_GIVEN TEXT_
- - -

A territorial collectivity (, previously ), or territorial authority, is a chartered administrative division of France with recognized governing authority. It is the generic name for any territory with an elective form of local government and local regulatory authority. The nature of a French territorial collectivity is set forth in Article 72 of the Constitution of France (1958), which provides for local autonomy within limits prescribed by law.

Categories
Regions: France has 18 regions, or 14 not including single territorial collectivities (collectivities with special status).
Departments: France has 94 departments as territorial collectivities (most recently the merger of the territorial collectivities of Bas-Rhin and Haut-Rhin to form the European Collectivity of Alsace). However, the word is also used for the 101 territorial divisions of the State administration, which in most cases cover the same area as territorial collectivities.
Collectivities with special status: this status is awarded by specific laws to 6 collectivities which replace departments and regions (Corsica, French Guiana, Greater Lyon, Martinique, Mayotte, and Paris).
Overseas collectivities (, COM): France has five COMs.
Provinces: There are 3 provinces, all in New Caledonia.
Communes: There are 36,782 communes. They are found throughout the republic (except for Saint Barthélemy, Saint Martin, Wallis and Futuna, which are subdivided differently, as well as uninhabited Clipperton Island, which is directly administered by the office of the Prime Minister and the Minister of Overseas France).

- - -

_SUPPLIED DATA_
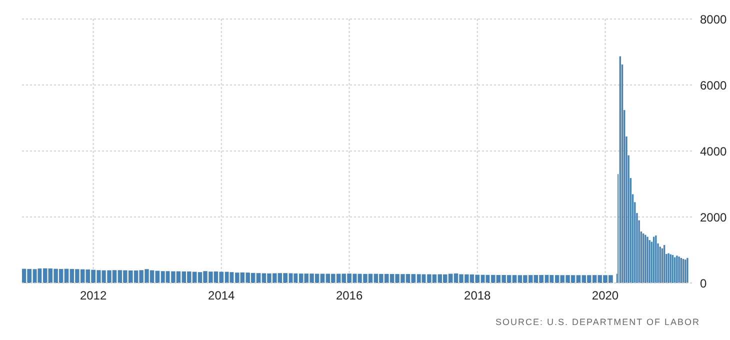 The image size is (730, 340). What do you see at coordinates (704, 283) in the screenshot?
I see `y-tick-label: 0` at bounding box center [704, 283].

- - -

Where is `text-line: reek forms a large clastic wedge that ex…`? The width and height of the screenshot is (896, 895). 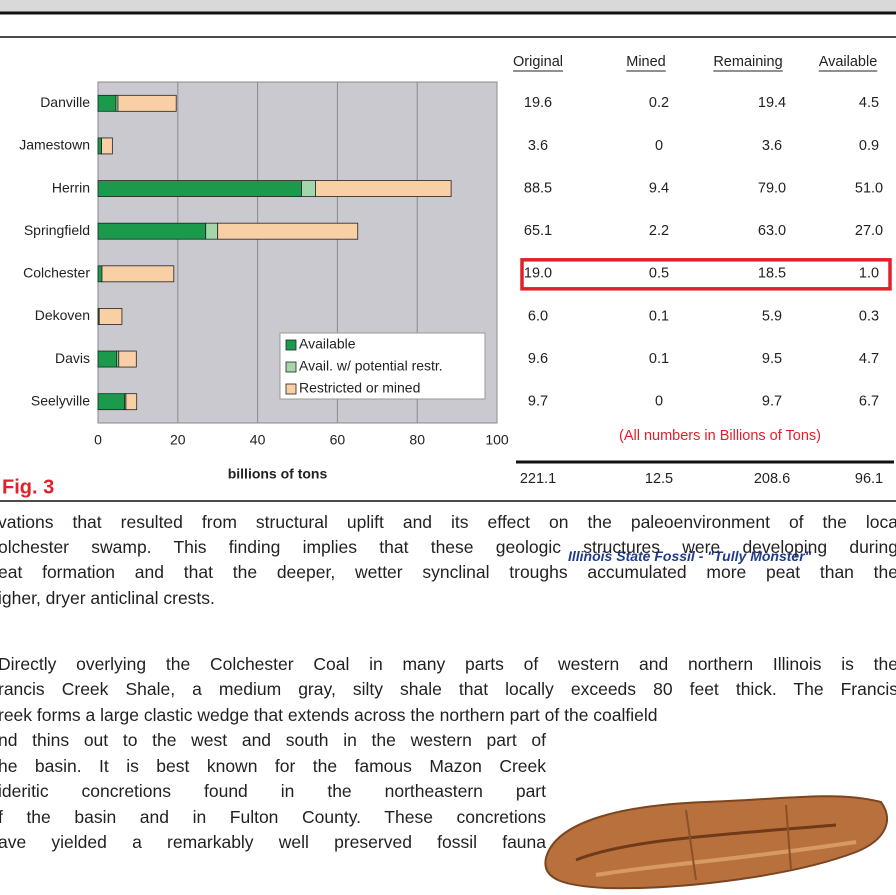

- - -

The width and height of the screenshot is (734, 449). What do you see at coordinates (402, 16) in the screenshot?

- - -

_REQUIRED WORK_
**a.** According to the text on French territorial collectivities, why do Saint Barthélemy, Saint Martin, Wallis and Futuna, and Clipperton Island lack communes? Answer in one to three sentences.
**b.** Reproduce the part of the text on French territorial collectivities that opens with the words containing "Collectivities with special status: this" and closes with "has five COMs.".
The rows above are separate material with no connection to the text on French territorial collectivities.

_SOLUTIONS BY TASK_
**a.** Saint Barthélemy, Saint Martin, and Wallis and Futuna are subdivided differently. Clipperton Island is uninhabited and is directly administered by the office of the Prime Minister and the Minister of Overseas France.

**b.**
Collectivities with special status: this status is awarded by specific laws to 6 collectivities which replace departments and regions (Corsica, French Guiana, Greater Lyon, Martinique, Mayotte, and Paris).
Overseas collectivities (, COM): France has five COMs.